- [BRANO DA LEGGERE]:

3 luglio 2015

Sulla Manipolazione del Bello


Ebbene sì, ce l'abbiamo fatta a non scrivere per un mese, l'appena trascorso giugno. Non riusciamo a crederci, anche perché non l'abbiamo fatto apposta: qualcosa nelle nostre vite si è avverato e inoltre la già scarna redazione ha perso ulteriori componenti nei vortici dell'esistenza (auspicabilmente) terrena. Nel frattempo però non siamo rimasti inattivi e abbiamo intavolato un'interessantissima discussione con un (presumiamo) giovane intellettuale o perlomeno studioso, Tommaso Laganà, persona dall'intelligenza viva e dalla grande erudizione, oltre che analista spietato di discorsi altrui. Vero che abbiamo sempre caldeggiato la critica ma in questo caso, come dire? troppa grazzia santantonio! :D
Vi proponiamo quest'interessante carteggio anche perché parzialmente già scritto :D Potete leggere lo scambio pregresso a questo post di Facebook. Ci impiegherete un po' ma ve lo consigliamo, se volete capire meglio quanto segue.

Caro Tommaso, permettici di ricostruire il discorso se no temiamo di perderci, ci scuserai. Siamo partiti dalla tua peraltro condivisibile frase: "Alla domanda di Marx sulle ragioni per cui continuiamo a trovare belli i lasciti della classicità greco-latina, la risposta più appropriata è la più semplice: perchè ci è stato insegnato così, e noi lo abbiamo diligentemente appreso, e non ci è mai venuto in mente di contestarlo, in quanto quei testi e non altri erano stati posti a fondamento della nostra educazione estetica". Condivisibile perché vera, fotografia di un dato di fatto che rende una realtà (secondo noi che non siamo nessuno) oggettiva. Da un certo punto di vista, poi, dovremmo esserti grati perché nella tua frase/citazione descrivi uno dei meccanismi se non proprio IL meccanismo base dell'osnoblosi: la complicità del popolo, della gente comune più o meno plagiata ad arte, nel sostenere una sostanziale falsità a vantaggio di certuni. Secondo la tua citazione siamo tutti condizionati dall'infanzia e di conseguenza magicamente stregati da forme che ci han detto sin da piccoli esser belle.

- [ATTIVITÀ DA SVOLGERE]:
A. In base al brano, rispondi alle seguenti domande, una per riga:
(i) In quale mese la redazione non ha scritto?
(ii) Con chi è stata intavolata la discussione?
(iii) Dove si può leggere lo scambio pregresso?
B. Secondo il brano, perché gli autori pensano di dover essere grati a Tommaso?

- [DATI]:
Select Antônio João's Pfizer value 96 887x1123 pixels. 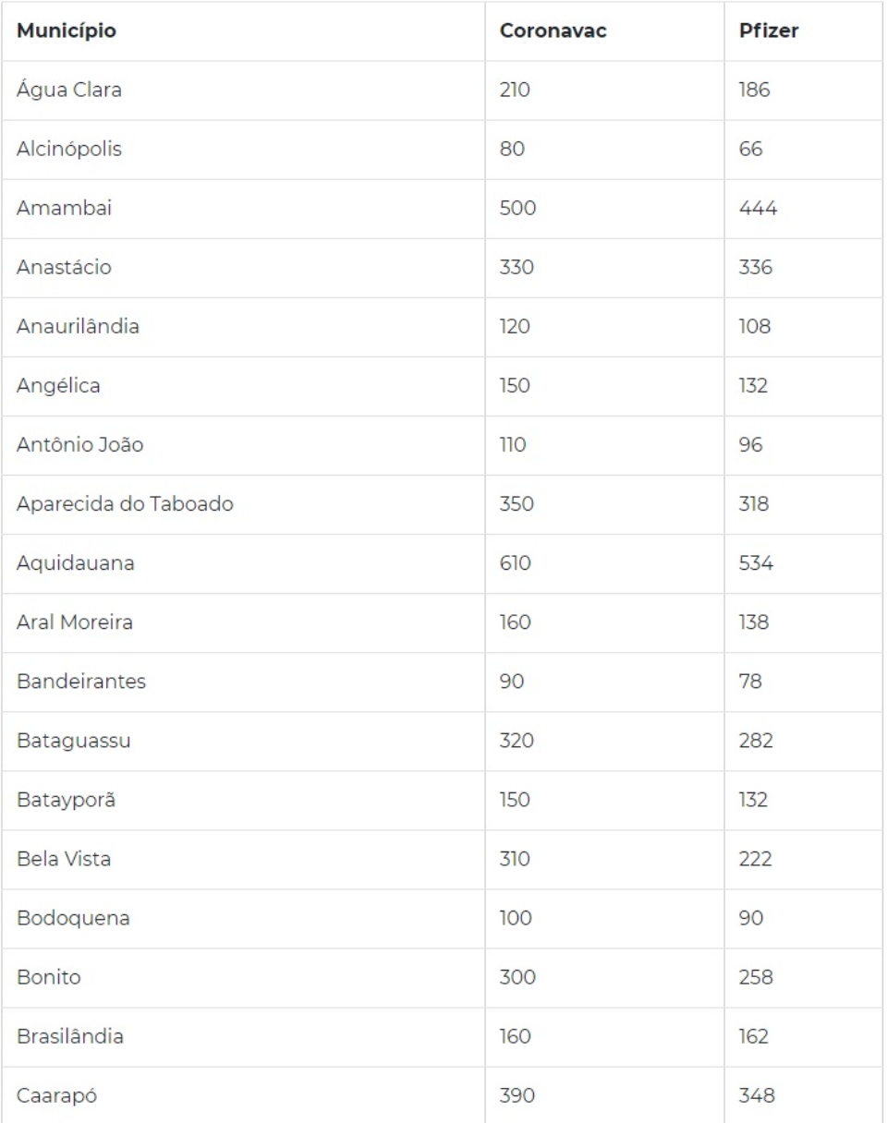pyautogui.click(x=751, y=445)
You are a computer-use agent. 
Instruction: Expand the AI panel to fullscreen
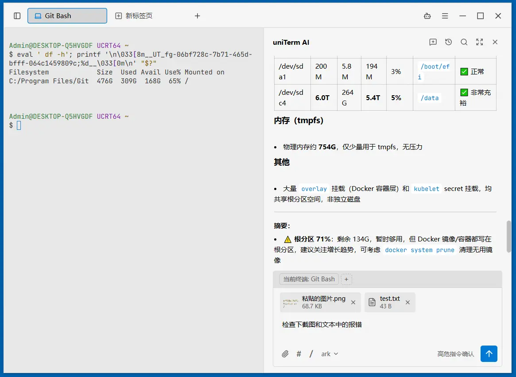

- [SOLUZIONI IN ORDINE]:
A.
(i) A giugno.
(ii) Con Tommaso Laganà.
(iii) In un post di Facebook.

B. Perché la sua frase descrive uno dei meccanismi dell'osnoblosi, se non proprio quello di base. Questo meccanismo è la complicità della gente comune, più o meno plagiata ad arte, nel sostenere una sostanziale falsità a vantaggio di certuni.